Here’s how it works: We assume our beliefs to signify 1) the limits of reality, 2) the markers of identity, and 3) the means by which an individual participates in salvation. But our beliefs are not themselves the determiners of truth, as we have already established; we do not get to Jesus by starting with our idea of what “truth” is and trying to squeeze the entirety of the biblical account of Jesus’ life into that definition. Unfortunately, all of us have to some extent. This is unavoidable in our modern context, yet none the less lamentable. My purpose here is to show how disastrous this act has been in the life of the church, and to do so requires some abstract explanation.
Can you bear with me?
When our person encounters a new experience or piece of information, the gatekeepers of our life, our belief system, engages that experience or information to see if it is acceptable within the parameters of reality our belief system has laid out; can this experience fit into what we consider to be real? In order to determine this, our belief system activates a criterion of resonance. This criterion of resonance requires the new information or experience to coincide or “resonate” with some previously established standard of reality accepted as “truth.”

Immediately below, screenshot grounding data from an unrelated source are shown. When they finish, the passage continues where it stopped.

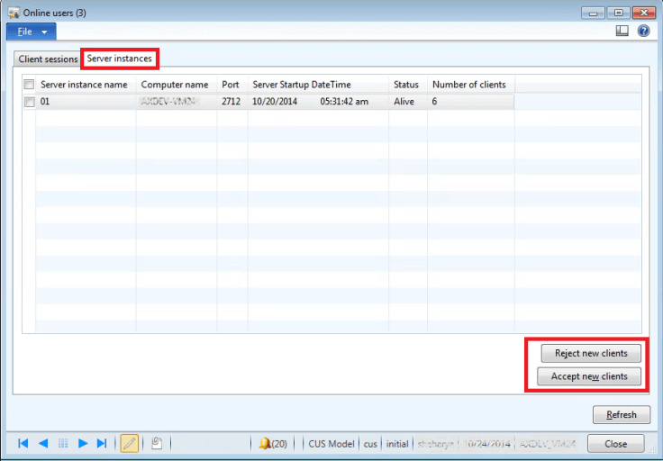Go to the first record arrow icon
The image size is (663, 461).
[x=23, y=443]
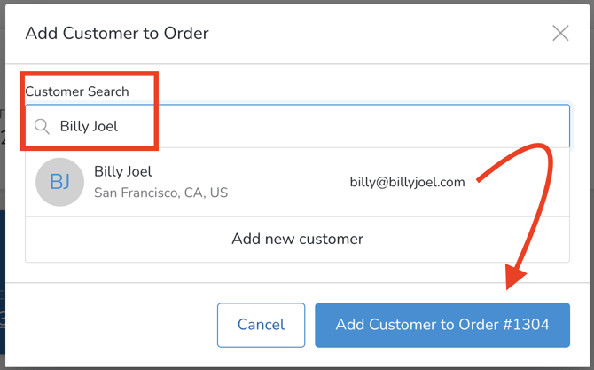Confirm Add Customer to Order #1304
The image size is (594, 370).
[442, 325]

But truth cannot be determined this way.
Why? Because our beliefs are not intrinsically connected to some metaphysical realm where absolute truth resides in self-perpetuity; they are arbitrary and self perpetuating. Furthermore, truth is created, in this sense, through the action of belief. What we believe determines what we do (as we presently function), and when we believe something because it resonates with our previously established markers of reality and truth, we incorporate it into our system and begin acting in accordance with it.
But what if that new supposed “truth” was a lie?
Well, it would only be a lie for short time, because we, in our zeal for authenticity to ourselves (our beliefs), have created a reality out of that false belief; we have made it true. The lie has become a truth because we have enacted it. But a lie is negative relationship to reality. Therefore
Our actions have created a qualitatively negative reality.
In our blind commitment to ourselves we have unwittingly contributed to the destruction of God’s good creation in order to ensure our salvation and righteousness. We call that sin. And we sin because we believe (do-faith) our beliefs. Our conceptualization of “faith” now serves our beliefs because we need to defend our selves and this through our beliefs; our piety. Our very sense of righteousness must be preserved even in abstraction. If we can convince ourselves of our dis-association from original sin by clinging to a notion of that which caused our sin as this which saves us we are blissfully and dangerously content.
Your belief in Jesus does not prevent your participation in sin; it causes it.